Recently, the lesser-spotted dogfish, Scyliorhinus canicula, and the North American paddlefish, Polyodon spathula, have emerged as valuable model systems for craniofacial development (O’Neill et al., 2007; Gillis et al., 2011; Modrell et al., 2011a,b). As cartilaginous (chondrichthyan) and non-teleost ray-finned (actinopterygian) fishes, respectively, these taxa occupy important phylogenetic positions that may permit the inference of plesiomorphic gnathostome character states. Additionally – and importantly for studies of pharyngeal patterning – both chondrichthyans and paddlefishes have retained certain plesiomorphic aspects of jaw, hyoid and gill arch endoskeletal organization, such as exclusive (S. canicula) or substantial (P. spathula) contributions of the palatoquadrate and Meckel’s cartilage to the upper and lower jaw skeleton, and the presence of prominent epibranchial and ceratobranchial elements in their gill arches (Daniel, 1934; Grande and Bemis, 1991) (Fig. 1). Unlike teleost fishes, neither S. canicula nor P. spathula have undergone an additional round of whole genome duplication (Venkatesh et al., 2007; Hurley et al., 2007), which simplifies the cloning and characterization of candidate developmental genes, and protocols for molecular developmental analysis by mRNA in situ hybridization are well-established for both species (Freitas et al., 2006a,b; Freitas et al. 2007; Davis et al., 2007; O’Neill et al., 2007; Coolen et al., 2007, 2008; Gillis et al., 2011; Modrell et al., 2011a,b; Oulion et al., 2011). Finally, both taxa have proven amenable to experimental manipulation (Davis et al., 2007; Sakamoto et al., 2009, Modrell et al., 2011b – see also Dahn et al., 2007; Gillis et al., 2009b; Rotenstein et al., 2010 for examples of experimental embryological manipulation in other oviparous chondrichthyan species), and may therefore offer a unique opportunity to carry out functional studies in the context of plesiomorphic anatomical conditions.

In all gnathostome embryos, skeletal elements (dermal and endoskeletal) differentiate from preskeletal mesenchymal condensations (reviewed by Hall and Miyake, 2000). Dermal condensations differentiate directly into bone, while endoskeletal condensations differentiate first into a cartilaginous model, which is subsequently replaced by bone (though in chondrichthyans, endoskeletal elements remain cartilaginous; Eames et al., 2007). Here, we present an overview of the condensation and chondrogenesis of the major cartilaginous elements of the pharyngeal endoskeleton in the shark, S. canicula, and the paddlefish, P. spathula. It is our hope that the timeline we present here will be a useful starting point for future molecular developmental and experimental studies of pharyngeal endoskeletal patterning in these phylogenetically informative taxa.

Material and Methods

Embryos of Scyliorhinus canicula were obtained from the Station Biologique de Roscoff, France.

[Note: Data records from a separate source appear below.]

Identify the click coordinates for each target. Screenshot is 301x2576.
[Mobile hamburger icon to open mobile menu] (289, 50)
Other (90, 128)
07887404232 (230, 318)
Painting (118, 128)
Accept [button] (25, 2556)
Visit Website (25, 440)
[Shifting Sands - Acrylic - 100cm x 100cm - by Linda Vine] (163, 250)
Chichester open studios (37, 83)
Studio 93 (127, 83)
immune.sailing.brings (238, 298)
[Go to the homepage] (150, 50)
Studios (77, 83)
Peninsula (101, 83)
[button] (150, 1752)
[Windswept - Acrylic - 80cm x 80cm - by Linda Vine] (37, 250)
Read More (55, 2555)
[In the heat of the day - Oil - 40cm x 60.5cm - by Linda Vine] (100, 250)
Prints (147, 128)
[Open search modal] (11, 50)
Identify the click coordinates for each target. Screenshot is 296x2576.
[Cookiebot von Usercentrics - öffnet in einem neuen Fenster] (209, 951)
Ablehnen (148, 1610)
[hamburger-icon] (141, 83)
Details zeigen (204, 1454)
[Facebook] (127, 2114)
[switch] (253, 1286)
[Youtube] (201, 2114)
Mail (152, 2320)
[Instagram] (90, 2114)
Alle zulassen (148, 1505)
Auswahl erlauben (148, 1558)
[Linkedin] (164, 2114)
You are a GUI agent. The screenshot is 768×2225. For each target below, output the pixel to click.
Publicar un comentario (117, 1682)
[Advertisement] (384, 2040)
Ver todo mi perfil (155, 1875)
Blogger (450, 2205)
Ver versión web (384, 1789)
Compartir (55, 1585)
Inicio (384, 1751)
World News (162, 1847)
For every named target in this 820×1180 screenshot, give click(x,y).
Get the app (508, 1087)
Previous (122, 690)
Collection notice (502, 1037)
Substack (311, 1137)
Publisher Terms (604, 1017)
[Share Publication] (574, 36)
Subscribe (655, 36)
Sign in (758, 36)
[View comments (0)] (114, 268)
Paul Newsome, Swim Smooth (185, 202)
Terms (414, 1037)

S. canicula egg cases were reared in a flow-through seawater system to the desired embryonic stage. Staging was done according to Ballard et al. (1993). Egg cases were opened with a razor blade and embryos were removed and euthanized with an overdose of MS-222 (Sigma). Embryos were then fixed in 4% paraformaldehyde overnight at 4°C, rinsed in 1× phosphate-buffered saline (PBS), dehydrated into 100% methanol and stored at −20°C. Embryos of Polyodon spathula were purchased from Osage Catfisheries (Osage Beach, MO). Embryos were raised at approximately 22°C in tanks with filtered and recirculating water (pH 7.2 ± 0.7, salinity of 1.0 ± 0.2 ppt) to desired stages. Staging was done according to Bemis and Grande (1992). Embryos were fixed in 4% paraformaldehyde for 4 hours at room temperature or overnight at 4°C. Specimens were then rinsed in PBS, dehydrated stepwise into 100% methanol or ethanol and stored at −20°C.

From 100% methanol, embryos of both species were cleared, infiltrated with paraffin, embedded and sectioned as previously described (Gillis et al., 2009a). Sections were stained with a modified Mayer’s Haematoxylin and Eosin Y staining protocol, which includes an additional staining step in Alcian blue (as described in Davis et al., 2004). All embryos were sectioned horizontally. For S. canicula, one embryo at each stage from 26-31 was examined, while for P. spathula, one embryo at each stage from 36-46 was examined.

Results

Pharyngeal endoskeletal condensation and differentiation in Scyliorhinus canicula

At stage (St.) 26 of Scyliorhinus canicula development, the mandibular (Fig. 2a), hyoid (Fig. 2b) and gill arches (Fig. 2c-g) have formed. The arches are bound laterally by ectoderm, medially by endoderm, and contain undifferentiated mesenchyme and a core of paraxial mesoderm. At this stage, there is not yet any indication of mesenchymal condensation at the future sites of endoskeletal differentiation. By St. 28, sparse mesenchymal condensations have formed at the future sites of Meckel’s cartilage (Fig. 2h) and the palatoquadrate (not shown) in the mandibular arch, the hyomandibula (Fig. 2i) and the ceratohyal (not shown) in the hyoid arch, and epibranchials (not shown) and ceratobranchials 1-3 (Fig 2j-l) in the first three gill arches. Epibranchial and ceratobranchial condensations are not yet visible in gill arch 4 (Fig. 2m), nor is a ceratobranchial condensation visible in gill arch 5 (Fig. 2n). Note that in elasmobranchs, there is no discrete epibranchial element present in gill arch 5 (the epibranchial primordium fuses with a pharyngobranchial element – Gillis et al., 2009a).

Figure 2.

Figure 2

Open in a new tab

Horizontal histological sections through the mandibular (MA), hyoid (HA) and gill arches 1-5 (GA1-5) of the lesser-spotted dogfish, Scyliorhinus canicula, at (a-g) stage (St.) 26, (h-n) St. 28, (o-u) St. 29/30 and (v-bi) St. 31. In all images, anterior is to the left. For histological details, see text. Abbreviations: br, branchial ray; cb1-5, ceratobranchial 1-5; hm, hyomandibula; mk, Meckel’s cartilage. * indicates an as-yet undifferentiated mesenchymal condensation. All scale bars = 20μm.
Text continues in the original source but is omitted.